=== Provided passage ===

Days after Potomac resident Cathy Cantilena was featured in an Almanac story about her critical need for a double lung transplant, she had a respiratory failure.
Doctors decided to intubate and Cantilena apparently went into shock. Her heart stopped.
"She was out for over six minutes. They gave her last rites," said Kimberly Kempa, a family friend. But Cantilena survived and "two days later they found a set of lungs for her."
Since the transplant, Cantilena has not needed to use an oxygen tank, which she needed constantly before the surgery.
"She couldn’t live without it. Every time we went somewhere we’d always have two or three backup tanks," said Lou Cantilena, Cathy Cantilena's husband. "The difference is night and day. I can’t tell you what it's like to be able to take her for a walk around the hospital."
Cathy Cantilena now walks a total of one mile each day in the post-operative ward of her hospital. Before her surgery, "she couldn't even cross a room," Kempa said.
Cantilena has the rare lung disease Lymphangioleiomyomatosis, known as LAM, which affects fewer than 1,000 people in the United States, almost exclusively women.
The disease is not a type of cancer but like cancer is characterized by the uncontrolled growth of harmful cells. The cells eventually block airways and make breathing impossible.
Successful transplant recipients can return to their pre-illness activity levels and generally do not have recurrences of LAM symptoms.
"She should be able to go back to 100 percent normal activity," said Lou Cantilena, noting that he and his wife recently met a double transplant recipient at the hospital who was returning for her three-year post-operative checkup.
"She looked great," Lou Cantilena said.
Cantilena spent months preparing for the surgery at Duke University Medical Center, a leader in lung transplants.
She joined the active recipient list Feb. 24 and was twice rushed in for a possible transplant only to learn that doctors had decided the donor lungs were not a good enough match. The third time she was called, she received the transplant. The surgery often takes 10 hours and in Cantilena's case took only four.
Her new lungs are supplying her bloodstream with the oxygen at the rate of a healthy adult. Lou Cantilena called them "beautiful."
Kempa and other family friends have led a campaign to raise money to defray the Cantilena family's medical expenses and living expenses in North Carolina.
The fund has collected more than $25,000, including $4,000 at a "family fun night" held at the Barnesville School, where Cantilena's daughter Anna is a student.

===

■ **Work task**
Carry on the article about Cathy Cantilena's double lung transplant, picking up right after its last sentence.

=== Provided material ===

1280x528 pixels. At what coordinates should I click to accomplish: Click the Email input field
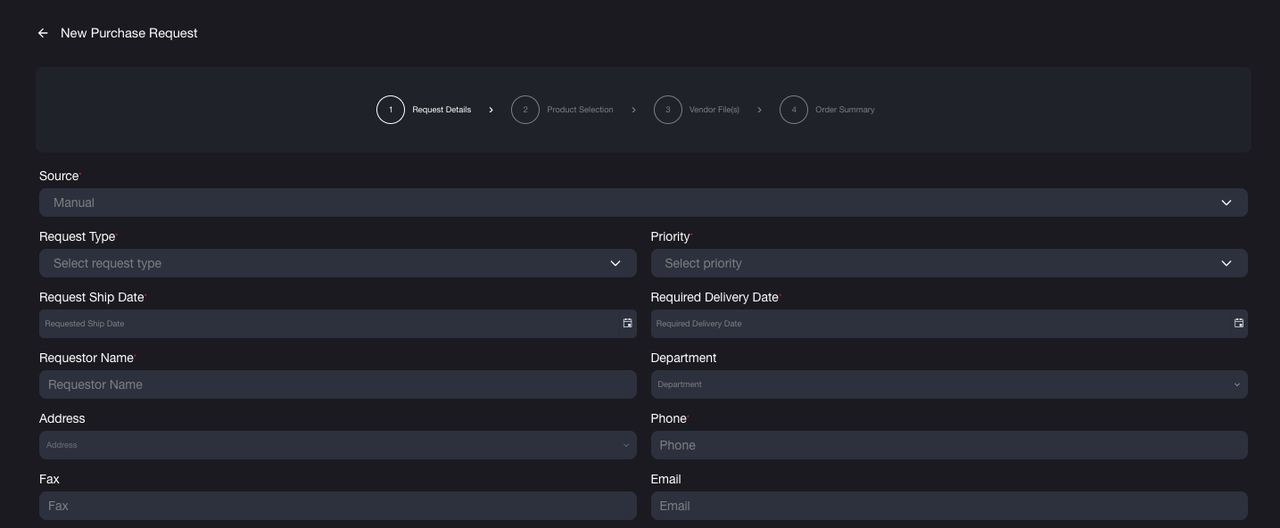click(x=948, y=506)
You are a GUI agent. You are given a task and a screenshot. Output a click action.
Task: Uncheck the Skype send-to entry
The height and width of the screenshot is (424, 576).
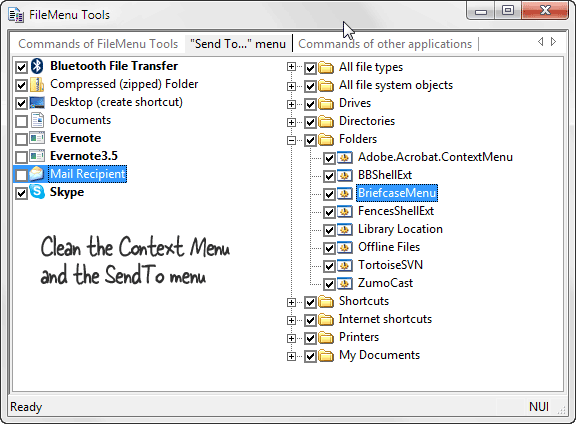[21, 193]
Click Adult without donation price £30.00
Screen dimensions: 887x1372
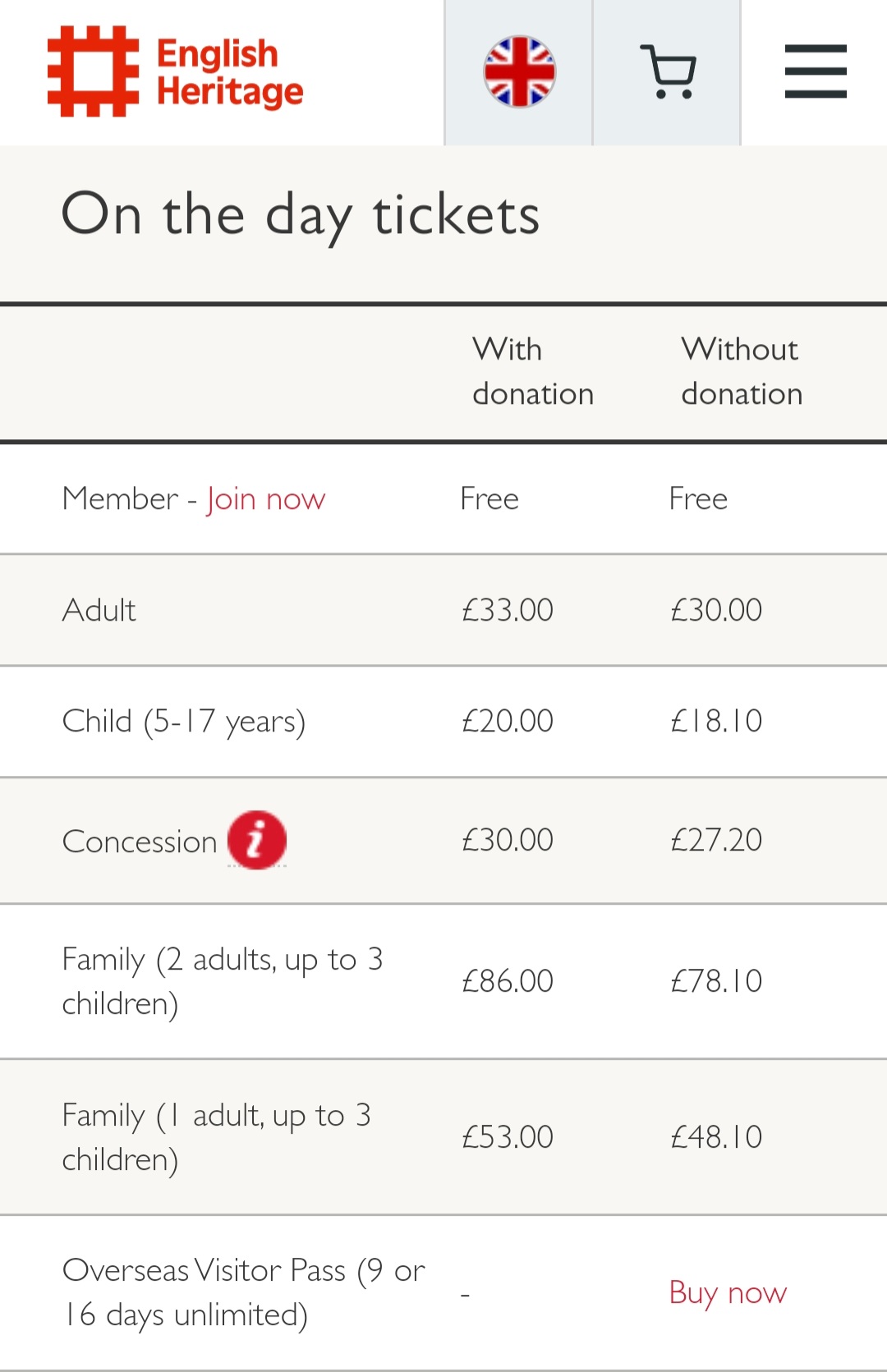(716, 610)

===
=== Provided material ===

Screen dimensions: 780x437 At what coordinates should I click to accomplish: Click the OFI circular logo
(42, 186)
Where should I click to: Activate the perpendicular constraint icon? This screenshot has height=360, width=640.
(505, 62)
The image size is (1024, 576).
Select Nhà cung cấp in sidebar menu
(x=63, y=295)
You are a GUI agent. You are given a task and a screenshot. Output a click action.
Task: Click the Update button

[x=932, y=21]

===

■ **Written answer**
Kempa said that the money has come not only from Potomac neighbors and friends at the Cantilenas' church and schools, but also from community members not tied to the family and from strangers.
The Almanac received e-mails from readers as far away as London expressing support for Cantilena.
Cantilena still has a difficult path ahead. She is taking drugs that suppress her immune system, making her extremely vulnerable to infections. She moved this week from the hospital to a sterile apartment; it has no carpet and almost no furniture to minimize dust and mold.
But, "as of today, there’s been no setbacks," Kempa said. "It’s really been pretty much a miracle."
ABOUT LAM
The following is excerpted from the Canadian Lung Association’s Web site at www.lung.ca/diseases/lymphan.html. Learn more there and through the LAM Association, on-line at http://lam.uc.edu:
Lymphangioleiomyomatosis (LAM) is a rare lung disease characterized by an unusual type of muscle cell that invades the tissue of the lungs. Over time, these muscle cells form into bundles and grow into the walls of the airways, and blood and lymph vessels, causing them to become obstructed.
Although these cells are not considered cancerous, they act somewhat like cancer cells in that they grow uncontrollably throughout the lung. Over time, the muscle cells block the flow of air, blood, and lymph to and from the lungs, preventing the lungs from providing oxygen to the rest of the body.
LAM affects almost exclusively women of childbearing age. The cause of LAM is not known, though recent research links it to gene mutations connected to tuberous sclerosis, an inherited disease.